Cannot return empty dataframe in apply?
lfdversluis opened this issue · comments
I am parsing some data and in a groupby + apply function, I wanted to return an empty dataframe if some criteria are not met. This causes obscure crashes with Koalas. Example:
spark = SparkSession.builder \
.master("local[8]") \
.appName("arser") \
.config("spark.executor.memory", "20G") \
.config("spark.driver.memory", "8G") \
.config("spark.driver.extraJavaOptions", "-Dio.netty.tryReflectionSetAccessible=true") \
.config("spark.executor.extraJavaOptions", "-Dio.netty.tryReflectionSetAccessible=true") \
.getOrCreate()
def toApply(df):
if df['a'].iloc[0] > 1: # Imagine a sanity check here
return pd.DataFrame()
return df
df = ks.DataFrame({"a": [1,2], "b": [3, 4]})
df.groupby("a").apply(toApply)
This gives ValueError: can not infer schema from empty or null dataset. Ok sure, let's give it a schema?
I modified it to
def toApply(df):
if df['a'].iloc[0] > 1: # Imagine a sanity check here
schema = StructType([
StructField('something', LongType(), True),
])
return spark.createDataFrame([], schema)
return df
and now I get AttributeError: 'DataFrame' object has no attribute 'copy' and RecursionError: maximum recursion depth exceeded.
I added a workaround for now, but I think this is interesting behavior :) I am running spark 3.0.0 and koalas 1.6.0.
For completeness, here is the pandas variant:
def toApply(df):
if df['a'].iloc[0] > 1: # Imagine a sanity check here
return pd.DataFrame()
return df
df = pd.DataFrame({"a": [1,2], "b": [3, 4]})
df.groupby("a").apply(toApply)
Outputs:
| -- | a | b |
|---|---|---|
| a | -- | -- |
| 1 | 1.0 | 3.0 |
Hm, which Spark version do you use? it works fine in my local:
>>> df.groupby("a").apply(toApply)
a b
a
1 0 1.0 3.0Ah, okay.
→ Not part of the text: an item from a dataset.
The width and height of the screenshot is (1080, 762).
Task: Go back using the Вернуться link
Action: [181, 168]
I think you might need to specify the return type in toApply:
def toApply(df):
if df['a'].iloc[0] > 1: # Imagine a sanity check here
return df[:0] # keep the column index
return df
df = ks.DataFrame({"a": [1,2], "b": [3, 4]})
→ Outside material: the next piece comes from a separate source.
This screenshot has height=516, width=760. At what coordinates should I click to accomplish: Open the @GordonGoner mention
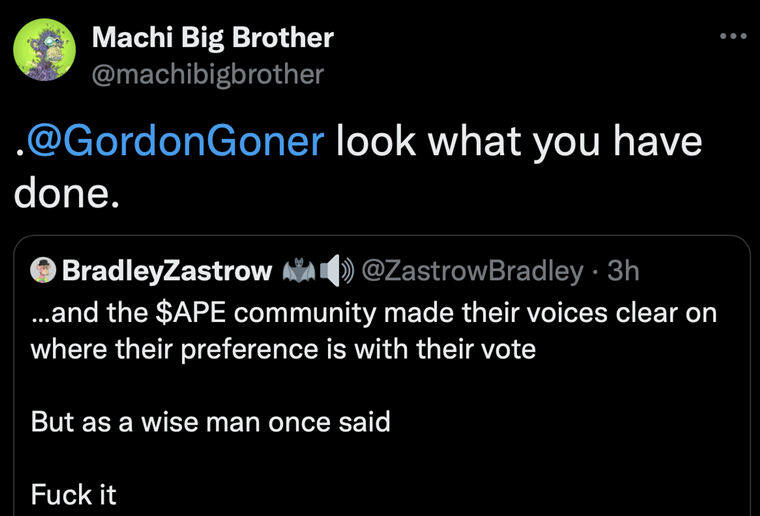(x=175, y=141)
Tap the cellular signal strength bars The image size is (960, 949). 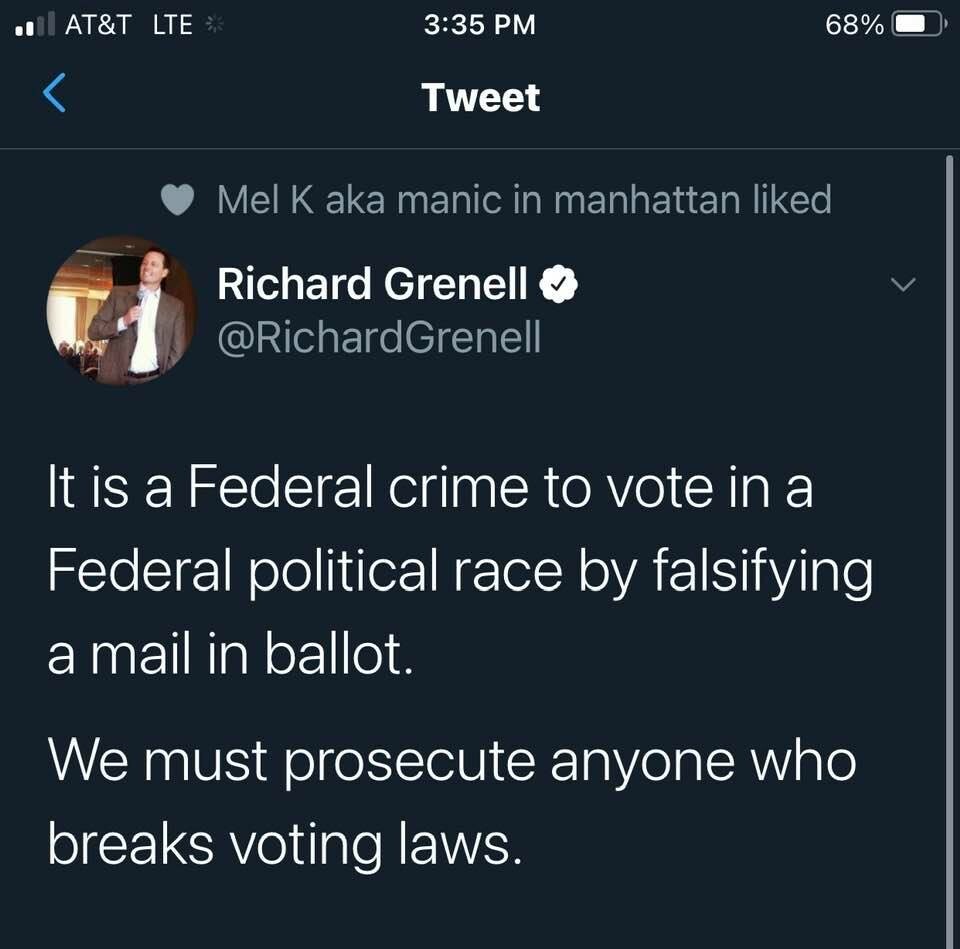tap(33, 26)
df.groupby("a").apply(toApply)or:
def toApply(df) -> ks.DataFrame["a": float, "b": float]:
if df['a'].iloc[0] > 1: # Imagine a sanity check here
return df[:0] # keep the column index
return df
df = ks.DataFrame({"a": [1,2], "b": [3, 4]})
df.groupby("a").apply(toApply)to avoid type inference process. See also https://koalas.readthedocs.io/en/latest/reference/api/databricks.koalas.groupby.GroupBy.apply.html#databricks-koalas-groupby-groupby-apply
The problem here seems like Koalas requires to keep the column index from toApply.
@HyukjinKwon Thanks for your reply. While returning (a part of) the original dataframe provided in the apply function works, returning a new one does not (using your suggestion).
This does seem to work:
spark = SparkSession.builder \
.master("local[8]") \
.appName("WTA parser") \
.config("spark.executor.memory", "20G") \
.config("spark.driver.memory", "8G") \
.config("spark.driver.extraJavaOptions", "-Dio.netty.tryReflectionSetAccessible=true") \
.config("spark.executor.extraJavaOptions", "-Dio.netty.tryReflectionSetAccessible=true") \
.getOrCreate()
def toApply(df) -> pd.DataFrame["c": int, "d": int]:
ret_df = pd.DataFrame(columns=["c", "d"])
if df['a'].iloc[0] > 1: # Imagine a sanity check here
return ret_df
ret_df.loc[len(ret_df.index)] = [0, 1]
return ret_df
tdf = ks.DataFrame({"a": [1,2], "b": [3, 4]})
tdf.groupby("a").apply(toApply)
But I noticed an inconsistency in the output:
When using Koalas:
c d
0 0 1
When using Pandas (just changing ks.DataFrame to pd.DataFrame):
c d
a
1 0 0 1
Pandas keeps the the groupby index a and also keeps the range index introduced by ret_df (creating a MultiIndex)
Yeah, when you use the type hints, the index is lost, which is the limitation there currently.